>>>>
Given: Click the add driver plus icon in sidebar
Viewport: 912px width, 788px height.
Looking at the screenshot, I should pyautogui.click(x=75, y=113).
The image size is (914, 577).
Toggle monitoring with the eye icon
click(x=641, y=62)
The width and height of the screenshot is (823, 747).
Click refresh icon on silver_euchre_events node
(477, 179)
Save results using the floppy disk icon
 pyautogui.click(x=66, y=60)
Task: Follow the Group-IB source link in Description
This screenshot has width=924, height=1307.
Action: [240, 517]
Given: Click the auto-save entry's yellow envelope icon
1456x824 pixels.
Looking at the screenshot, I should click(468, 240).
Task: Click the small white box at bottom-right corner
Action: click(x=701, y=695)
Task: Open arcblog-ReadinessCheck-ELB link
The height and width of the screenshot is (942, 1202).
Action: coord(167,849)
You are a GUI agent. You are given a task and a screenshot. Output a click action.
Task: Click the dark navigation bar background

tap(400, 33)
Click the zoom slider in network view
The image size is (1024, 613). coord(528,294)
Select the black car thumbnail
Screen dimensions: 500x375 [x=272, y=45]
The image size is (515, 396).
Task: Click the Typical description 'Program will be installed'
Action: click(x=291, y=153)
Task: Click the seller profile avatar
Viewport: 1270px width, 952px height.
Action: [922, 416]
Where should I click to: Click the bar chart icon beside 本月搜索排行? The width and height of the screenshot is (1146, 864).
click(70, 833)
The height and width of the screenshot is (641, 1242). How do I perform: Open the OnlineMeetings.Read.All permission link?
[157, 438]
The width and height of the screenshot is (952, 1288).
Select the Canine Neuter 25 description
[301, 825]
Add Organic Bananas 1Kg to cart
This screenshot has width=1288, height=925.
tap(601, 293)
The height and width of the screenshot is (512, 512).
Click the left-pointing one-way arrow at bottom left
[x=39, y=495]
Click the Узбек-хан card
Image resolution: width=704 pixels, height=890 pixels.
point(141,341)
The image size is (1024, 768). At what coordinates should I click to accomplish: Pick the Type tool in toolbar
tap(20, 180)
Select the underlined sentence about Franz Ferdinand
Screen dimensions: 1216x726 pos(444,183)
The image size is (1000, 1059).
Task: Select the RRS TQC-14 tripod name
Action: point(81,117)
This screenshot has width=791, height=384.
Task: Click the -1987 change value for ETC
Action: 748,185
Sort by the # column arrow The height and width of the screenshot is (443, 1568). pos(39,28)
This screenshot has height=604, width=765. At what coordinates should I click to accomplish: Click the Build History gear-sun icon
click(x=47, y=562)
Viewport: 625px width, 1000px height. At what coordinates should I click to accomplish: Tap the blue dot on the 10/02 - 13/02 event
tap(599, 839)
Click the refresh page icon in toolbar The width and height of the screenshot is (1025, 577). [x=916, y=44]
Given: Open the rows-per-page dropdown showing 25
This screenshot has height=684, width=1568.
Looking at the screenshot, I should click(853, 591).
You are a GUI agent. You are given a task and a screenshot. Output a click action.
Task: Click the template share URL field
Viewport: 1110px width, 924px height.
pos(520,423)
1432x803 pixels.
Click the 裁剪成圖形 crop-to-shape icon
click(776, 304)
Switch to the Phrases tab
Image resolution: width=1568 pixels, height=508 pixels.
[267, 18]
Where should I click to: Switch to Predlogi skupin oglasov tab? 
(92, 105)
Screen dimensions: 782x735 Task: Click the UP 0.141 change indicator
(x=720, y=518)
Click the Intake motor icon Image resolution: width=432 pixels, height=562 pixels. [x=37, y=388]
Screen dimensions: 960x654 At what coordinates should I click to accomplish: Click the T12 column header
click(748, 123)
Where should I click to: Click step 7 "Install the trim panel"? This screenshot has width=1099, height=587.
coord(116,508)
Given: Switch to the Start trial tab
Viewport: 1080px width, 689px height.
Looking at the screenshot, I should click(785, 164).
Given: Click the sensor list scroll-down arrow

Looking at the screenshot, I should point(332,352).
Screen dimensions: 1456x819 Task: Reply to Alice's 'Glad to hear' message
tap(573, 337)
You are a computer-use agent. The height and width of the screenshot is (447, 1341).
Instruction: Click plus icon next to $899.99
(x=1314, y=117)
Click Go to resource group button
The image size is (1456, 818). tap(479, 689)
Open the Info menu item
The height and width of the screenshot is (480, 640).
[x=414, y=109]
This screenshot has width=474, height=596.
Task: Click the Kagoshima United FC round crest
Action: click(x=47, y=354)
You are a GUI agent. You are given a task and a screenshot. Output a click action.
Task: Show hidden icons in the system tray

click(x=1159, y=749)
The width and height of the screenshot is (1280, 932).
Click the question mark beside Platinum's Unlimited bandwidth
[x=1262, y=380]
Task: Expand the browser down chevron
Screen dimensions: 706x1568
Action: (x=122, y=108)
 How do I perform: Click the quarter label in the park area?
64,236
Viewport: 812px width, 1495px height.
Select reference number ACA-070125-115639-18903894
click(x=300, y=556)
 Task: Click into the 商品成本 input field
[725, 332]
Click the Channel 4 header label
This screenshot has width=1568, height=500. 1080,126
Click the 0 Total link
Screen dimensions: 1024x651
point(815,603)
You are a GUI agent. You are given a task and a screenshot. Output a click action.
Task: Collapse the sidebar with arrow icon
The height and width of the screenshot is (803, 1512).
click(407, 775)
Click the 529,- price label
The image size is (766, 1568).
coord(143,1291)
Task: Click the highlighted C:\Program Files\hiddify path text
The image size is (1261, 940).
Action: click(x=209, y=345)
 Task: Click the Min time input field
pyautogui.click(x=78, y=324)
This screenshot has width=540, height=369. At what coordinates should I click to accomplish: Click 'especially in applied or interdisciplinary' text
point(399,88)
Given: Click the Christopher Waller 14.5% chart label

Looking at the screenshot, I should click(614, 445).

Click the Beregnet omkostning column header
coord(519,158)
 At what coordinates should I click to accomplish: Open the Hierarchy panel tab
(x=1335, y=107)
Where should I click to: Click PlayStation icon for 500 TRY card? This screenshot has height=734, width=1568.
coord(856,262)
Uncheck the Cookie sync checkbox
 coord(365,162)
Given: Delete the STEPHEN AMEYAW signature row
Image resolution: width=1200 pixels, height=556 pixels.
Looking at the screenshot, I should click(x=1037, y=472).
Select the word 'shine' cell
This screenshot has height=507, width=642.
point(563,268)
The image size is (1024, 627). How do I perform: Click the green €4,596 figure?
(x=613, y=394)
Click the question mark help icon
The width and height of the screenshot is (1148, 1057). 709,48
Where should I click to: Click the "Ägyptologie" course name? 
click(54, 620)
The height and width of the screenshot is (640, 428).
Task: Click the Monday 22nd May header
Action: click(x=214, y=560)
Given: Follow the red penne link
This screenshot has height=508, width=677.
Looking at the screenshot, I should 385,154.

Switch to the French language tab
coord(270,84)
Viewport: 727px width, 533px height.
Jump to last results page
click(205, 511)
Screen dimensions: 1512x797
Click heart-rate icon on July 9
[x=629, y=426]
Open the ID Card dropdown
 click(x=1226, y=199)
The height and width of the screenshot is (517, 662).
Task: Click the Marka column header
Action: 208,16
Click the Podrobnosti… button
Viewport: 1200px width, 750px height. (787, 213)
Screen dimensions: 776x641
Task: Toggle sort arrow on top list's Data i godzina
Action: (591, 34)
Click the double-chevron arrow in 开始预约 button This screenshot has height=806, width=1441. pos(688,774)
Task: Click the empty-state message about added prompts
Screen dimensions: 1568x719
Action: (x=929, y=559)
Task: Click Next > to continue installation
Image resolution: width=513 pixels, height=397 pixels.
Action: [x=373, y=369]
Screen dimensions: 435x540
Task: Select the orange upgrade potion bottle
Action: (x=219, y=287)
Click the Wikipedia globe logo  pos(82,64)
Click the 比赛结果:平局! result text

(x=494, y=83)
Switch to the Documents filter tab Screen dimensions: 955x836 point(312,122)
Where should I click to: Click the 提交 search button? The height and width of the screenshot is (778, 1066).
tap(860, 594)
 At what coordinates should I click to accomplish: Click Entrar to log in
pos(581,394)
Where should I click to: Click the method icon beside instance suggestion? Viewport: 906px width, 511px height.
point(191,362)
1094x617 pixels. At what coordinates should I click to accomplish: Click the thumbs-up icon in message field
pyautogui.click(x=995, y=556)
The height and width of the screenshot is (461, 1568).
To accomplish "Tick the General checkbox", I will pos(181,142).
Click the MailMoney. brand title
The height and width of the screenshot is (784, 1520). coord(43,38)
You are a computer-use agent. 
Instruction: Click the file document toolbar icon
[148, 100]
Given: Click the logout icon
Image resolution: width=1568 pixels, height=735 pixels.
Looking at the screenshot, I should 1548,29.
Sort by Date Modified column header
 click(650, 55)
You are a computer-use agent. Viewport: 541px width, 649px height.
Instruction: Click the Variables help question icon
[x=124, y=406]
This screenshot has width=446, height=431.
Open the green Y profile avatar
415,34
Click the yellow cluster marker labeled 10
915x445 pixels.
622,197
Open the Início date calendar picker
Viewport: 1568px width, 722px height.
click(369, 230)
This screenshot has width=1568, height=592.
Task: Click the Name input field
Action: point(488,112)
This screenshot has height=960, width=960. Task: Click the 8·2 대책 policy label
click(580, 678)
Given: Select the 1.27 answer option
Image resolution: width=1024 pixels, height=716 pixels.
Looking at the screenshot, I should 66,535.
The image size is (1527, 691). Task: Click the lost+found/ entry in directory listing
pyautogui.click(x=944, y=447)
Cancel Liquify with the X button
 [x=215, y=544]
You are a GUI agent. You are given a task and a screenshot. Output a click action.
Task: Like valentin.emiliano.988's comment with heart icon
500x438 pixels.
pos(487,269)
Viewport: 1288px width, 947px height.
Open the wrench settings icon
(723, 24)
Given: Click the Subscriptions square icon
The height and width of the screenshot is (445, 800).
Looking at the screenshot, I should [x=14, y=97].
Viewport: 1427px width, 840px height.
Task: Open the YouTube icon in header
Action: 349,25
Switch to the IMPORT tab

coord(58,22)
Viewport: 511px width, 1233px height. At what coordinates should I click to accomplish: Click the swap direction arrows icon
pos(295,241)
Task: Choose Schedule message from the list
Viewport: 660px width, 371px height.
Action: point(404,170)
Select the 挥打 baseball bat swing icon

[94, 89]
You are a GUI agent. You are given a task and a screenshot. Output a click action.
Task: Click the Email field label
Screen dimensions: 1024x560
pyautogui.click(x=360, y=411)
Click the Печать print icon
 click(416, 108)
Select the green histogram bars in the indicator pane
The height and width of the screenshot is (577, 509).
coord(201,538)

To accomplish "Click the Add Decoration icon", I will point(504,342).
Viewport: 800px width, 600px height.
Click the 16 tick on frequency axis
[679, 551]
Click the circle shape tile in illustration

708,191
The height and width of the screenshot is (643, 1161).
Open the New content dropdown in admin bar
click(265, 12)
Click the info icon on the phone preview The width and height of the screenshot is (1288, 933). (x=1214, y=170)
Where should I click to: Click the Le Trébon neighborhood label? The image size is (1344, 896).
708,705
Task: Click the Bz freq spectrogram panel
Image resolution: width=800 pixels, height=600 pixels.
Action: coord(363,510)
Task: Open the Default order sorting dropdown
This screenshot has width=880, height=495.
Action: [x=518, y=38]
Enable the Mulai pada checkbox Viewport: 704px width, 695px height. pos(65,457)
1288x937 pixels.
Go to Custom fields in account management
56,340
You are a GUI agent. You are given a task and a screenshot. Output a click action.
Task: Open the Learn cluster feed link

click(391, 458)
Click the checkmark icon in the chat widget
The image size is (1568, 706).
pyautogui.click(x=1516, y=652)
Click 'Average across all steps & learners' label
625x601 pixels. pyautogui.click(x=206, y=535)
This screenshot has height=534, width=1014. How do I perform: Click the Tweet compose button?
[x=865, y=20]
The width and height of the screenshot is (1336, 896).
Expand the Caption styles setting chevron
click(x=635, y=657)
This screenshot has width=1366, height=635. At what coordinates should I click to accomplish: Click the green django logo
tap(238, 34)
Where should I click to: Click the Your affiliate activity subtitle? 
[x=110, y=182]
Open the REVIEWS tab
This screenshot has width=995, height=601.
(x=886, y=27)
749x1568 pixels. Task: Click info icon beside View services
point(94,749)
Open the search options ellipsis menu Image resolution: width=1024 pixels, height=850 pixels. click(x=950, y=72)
<<<<
Problem statement – Above are records; repeat only the lines starting at the line with "Given: Click the Subscriptions square icon" and ending at the line with "Task: Open the Default order sorting dropdown", exactly as they appear, both included.

Completed task –
Given: Click the Subscriptions square icon
The height and width of the screenshot is (445, 800).
Looking at the screenshot, I should [x=14, y=97].
Viewport: 1427px width, 840px height.
Task: Open the YouTube icon in header
Action: 349,25
Switch to the IMPORT tab

coord(58,22)
Viewport: 511px width, 1233px height. At what coordinates should I click to accomplish: Click the swap direction arrows icon
pos(295,241)
Task: Choose Schedule message from the list
Viewport: 660px width, 371px height.
Action: point(404,170)
Select the 挥打 baseball bat swing icon

[94, 89]
You are a GUI agent. You are given a task and a screenshot. Output a click action.
Task: Click the Email field label
Screen dimensions: 1024x560
pyautogui.click(x=360, y=411)
Click the Печать print icon
 click(416, 108)
Select the green histogram bars in the indicator pane
The height and width of the screenshot is (577, 509).
coord(201,538)

To accomplish "Click the Add Decoration icon", I will point(504,342).
Viewport: 800px width, 600px height.
Click the 16 tick on frequency axis
[679, 551]
Click the circle shape tile in illustration

708,191
The height and width of the screenshot is (643, 1161).
Open the New content dropdown in admin bar
click(265, 12)
Click the info icon on the phone preview The width and height of the screenshot is (1288, 933). (x=1214, y=170)
Where should I click to: Click the Le Trébon neighborhood label? The image size is (1344, 896).
708,705
Task: Click the Bz freq spectrogram panel
Image resolution: width=800 pixels, height=600 pixels.
Action: coord(363,510)
Task: Open the Default order sorting dropdown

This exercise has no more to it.